[To do] From the first line to the last, write out the records exactly.

[Collected data entries]
▼▼▼

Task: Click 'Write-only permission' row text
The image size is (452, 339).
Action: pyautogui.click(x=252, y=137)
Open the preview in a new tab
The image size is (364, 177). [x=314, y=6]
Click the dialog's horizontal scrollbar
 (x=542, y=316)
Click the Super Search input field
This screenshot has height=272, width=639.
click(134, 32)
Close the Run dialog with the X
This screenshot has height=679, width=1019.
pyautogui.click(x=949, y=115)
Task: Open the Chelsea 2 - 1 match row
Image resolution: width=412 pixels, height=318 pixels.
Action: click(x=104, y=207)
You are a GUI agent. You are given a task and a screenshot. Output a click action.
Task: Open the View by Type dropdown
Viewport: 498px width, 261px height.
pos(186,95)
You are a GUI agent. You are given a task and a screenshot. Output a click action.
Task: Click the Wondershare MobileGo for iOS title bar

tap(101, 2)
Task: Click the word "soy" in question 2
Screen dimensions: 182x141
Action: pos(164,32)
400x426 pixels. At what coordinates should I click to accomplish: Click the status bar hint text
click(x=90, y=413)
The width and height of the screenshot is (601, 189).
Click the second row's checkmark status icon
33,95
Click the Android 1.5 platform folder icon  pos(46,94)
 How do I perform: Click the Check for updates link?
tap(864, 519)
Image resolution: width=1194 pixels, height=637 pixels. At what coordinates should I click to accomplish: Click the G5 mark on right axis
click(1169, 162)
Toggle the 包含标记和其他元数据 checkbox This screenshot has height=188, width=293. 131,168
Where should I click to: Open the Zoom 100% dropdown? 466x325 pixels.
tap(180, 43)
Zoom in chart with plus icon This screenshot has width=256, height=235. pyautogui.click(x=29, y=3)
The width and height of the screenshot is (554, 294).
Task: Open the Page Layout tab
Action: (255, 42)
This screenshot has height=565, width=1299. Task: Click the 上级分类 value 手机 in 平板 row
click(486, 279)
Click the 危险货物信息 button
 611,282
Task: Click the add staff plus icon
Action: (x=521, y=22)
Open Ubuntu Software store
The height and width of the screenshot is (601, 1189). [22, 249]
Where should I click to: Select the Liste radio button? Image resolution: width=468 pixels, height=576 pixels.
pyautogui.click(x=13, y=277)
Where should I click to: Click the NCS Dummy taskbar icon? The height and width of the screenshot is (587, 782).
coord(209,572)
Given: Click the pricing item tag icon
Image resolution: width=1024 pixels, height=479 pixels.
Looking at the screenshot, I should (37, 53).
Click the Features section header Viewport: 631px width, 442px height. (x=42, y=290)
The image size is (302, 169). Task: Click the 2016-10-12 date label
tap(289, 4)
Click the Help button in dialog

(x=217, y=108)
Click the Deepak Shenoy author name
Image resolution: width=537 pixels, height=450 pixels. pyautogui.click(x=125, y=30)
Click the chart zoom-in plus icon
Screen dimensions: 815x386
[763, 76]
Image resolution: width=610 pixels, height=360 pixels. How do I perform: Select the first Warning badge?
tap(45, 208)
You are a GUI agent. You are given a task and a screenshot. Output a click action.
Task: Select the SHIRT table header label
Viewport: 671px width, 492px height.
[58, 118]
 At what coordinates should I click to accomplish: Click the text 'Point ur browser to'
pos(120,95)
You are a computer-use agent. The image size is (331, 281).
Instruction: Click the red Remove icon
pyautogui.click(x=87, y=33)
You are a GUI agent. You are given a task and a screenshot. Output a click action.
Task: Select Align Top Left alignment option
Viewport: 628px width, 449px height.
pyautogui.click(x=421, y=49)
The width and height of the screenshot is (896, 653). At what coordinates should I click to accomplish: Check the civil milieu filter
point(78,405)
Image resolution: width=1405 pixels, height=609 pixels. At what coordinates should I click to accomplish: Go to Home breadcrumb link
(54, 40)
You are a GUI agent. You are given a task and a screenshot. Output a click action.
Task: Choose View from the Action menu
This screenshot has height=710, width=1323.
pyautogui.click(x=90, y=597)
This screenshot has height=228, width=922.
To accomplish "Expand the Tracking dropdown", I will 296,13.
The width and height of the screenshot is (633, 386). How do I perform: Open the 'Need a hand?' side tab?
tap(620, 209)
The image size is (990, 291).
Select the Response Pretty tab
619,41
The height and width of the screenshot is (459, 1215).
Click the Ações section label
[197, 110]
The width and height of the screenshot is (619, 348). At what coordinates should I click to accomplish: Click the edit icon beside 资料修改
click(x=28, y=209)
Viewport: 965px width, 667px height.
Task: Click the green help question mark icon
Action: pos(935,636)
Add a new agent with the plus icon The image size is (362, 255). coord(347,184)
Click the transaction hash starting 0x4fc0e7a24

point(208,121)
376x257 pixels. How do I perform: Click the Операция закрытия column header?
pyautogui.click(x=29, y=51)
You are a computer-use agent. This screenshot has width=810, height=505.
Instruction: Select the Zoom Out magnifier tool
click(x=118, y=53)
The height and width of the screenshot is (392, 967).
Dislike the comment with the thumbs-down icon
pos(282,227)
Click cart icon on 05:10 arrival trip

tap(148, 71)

▲▲▲

[Result]
Task: Click 'Write-only permission' row text
The image size is (452, 339).
Action: pyautogui.click(x=252, y=137)
Open the preview in a new tab
The image size is (364, 177). [x=314, y=6]
Click the dialog's horizontal scrollbar
 (x=542, y=316)
Click the Super Search input field
This screenshot has height=272, width=639.
click(134, 32)
Close the Run dialog with the X
This screenshot has height=679, width=1019.
pyautogui.click(x=949, y=115)
Task: Open the Chelsea 2 - 1 match row
Image resolution: width=412 pixels, height=318 pixels.
Action: click(x=104, y=207)
You are a GUI agent. You are given a task and a screenshot. Output a click action.
Task: Open the View by Type dropdown
Viewport: 498px width, 261px height.
pos(186,95)
You are a GUI agent. You are given a task and a screenshot. Output a click action.
Task: Click the Wondershare MobileGo for iOS title bar

tap(101, 2)
Task: Click the word "soy" in question 2
Screen dimensions: 182x141
Action: pos(164,32)
400x426 pixels. At what coordinates should I click to accomplish: Click the status bar hint text
click(x=90, y=413)
The width and height of the screenshot is (601, 189).
Click the second row's checkmark status icon
33,95
Click the Android 1.5 platform folder icon  pos(46,94)
 How do I perform: Click the Check for updates link?
tap(864, 519)
Image resolution: width=1194 pixels, height=637 pixels. At what coordinates should I click to accomplish: Click the G5 mark on right axis
click(1169, 162)
Toggle the 包含标记和其他元数据 checkbox This screenshot has height=188, width=293. 131,168
Where should I click to: Open the Zoom 100% dropdown? 466x325 pixels.
tap(180, 43)
Zoom in chart with plus icon This screenshot has width=256, height=235. pyautogui.click(x=29, y=3)
The width and height of the screenshot is (554, 294).
Task: Open the Page Layout tab
Action: (255, 42)
This screenshot has height=565, width=1299. Task: Click the 上级分类 value 手机 in 平板 row
click(486, 279)
Click the 危险货物信息 button
 611,282
Task: Click the add staff plus icon
Action: (x=521, y=22)
Open Ubuntu Software store
The height and width of the screenshot is (601, 1189). [22, 249]
Where should I click to: Select the Liste radio button? Image resolution: width=468 pixels, height=576 pixels.
pyautogui.click(x=13, y=277)
Where should I click to: Click the NCS Dummy taskbar icon? The height and width of the screenshot is (587, 782).
coord(209,572)
Given: Click the pricing item tag icon
Image resolution: width=1024 pixels, height=479 pixels.
Looking at the screenshot, I should (37, 53).
Click the Features section header Viewport: 631px width, 442px height. (x=42, y=290)
The image size is (302, 169). Task: Click the 2016-10-12 date label
tap(289, 4)
Click the Help button in dialog

(x=217, y=108)
Click the Deepak Shenoy author name
Image resolution: width=537 pixels, height=450 pixels. pyautogui.click(x=125, y=30)
Click the chart zoom-in plus icon
Screen dimensions: 815x386
[763, 76]
Image resolution: width=610 pixels, height=360 pixels. How do I perform: Select the first Warning badge?
tap(45, 208)
You are a GUI agent. You are given a task and a screenshot. Output a click action.
Task: Select the SHIRT table header label
Viewport: 671px width, 492px height.
[58, 118]
 At what coordinates should I click to accomplish: Click the text 'Point ur browser to'
pos(120,95)
You are a computer-use agent. The image size is (331, 281).
Instruction: Click the red Remove icon
pyautogui.click(x=87, y=33)
You are a GUI agent. You are given a task and a screenshot. Output a click action.
Task: Select Align Top Left alignment option
Viewport: 628px width, 449px height.
pyautogui.click(x=421, y=49)
The width and height of the screenshot is (896, 653). At what coordinates should I click to accomplish: Check the civil milieu filter
point(78,405)
Image resolution: width=1405 pixels, height=609 pixels. At what coordinates should I click to accomplish: Go to Home breadcrumb link
(54, 40)
You are a GUI agent. You are given a task and a screenshot. Output a click action.
Task: Choose View from the Action menu
This screenshot has height=710, width=1323.
pyautogui.click(x=90, y=597)
This screenshot has height=228, width=922.
To accomplish "Expand the Tracking dropdown", I will 296,13.
The width and height of the screenshot is (633, 386). How do I perform: Open the 'Need a hand?' side tab?
tap(620, 209)
The image size is (990, 291).
Select the Response Pretty tab
619,41
The height and width of the screenshot is (459, 1215).
Click the Ações section label
[197, 110]
The width and height of the screenshot is (619, 348). At what coordinates should I click to accomplish: Click the edit icon beside 资料修改
click(x=28, y=209)
Viewport: 965px width, 667px height.
Task: Click the green help question mark icon
Action: pos(935,636)
Add a new agent with the plus icon The image size is (362, 255). coord(347,184)
Click the transaction hash starting 0x4fc0e7a24

point(208,121)
376x257 pixels. How do I perform: Click the Операция закрытия column header?
pyautogui.click(x=29, y=51)
You are a computer-use agent. This screenshot has width=810, height=505.
Instruction: Select the Zoom Out magnifier tool
click(x=118, y=53)
The height and width of the screenshot is (392, 967).
Dislike the comment with the thumbs-down icon
pos(282,227)
Click cart icon on 05:10 arrival trip

tap(148, 71)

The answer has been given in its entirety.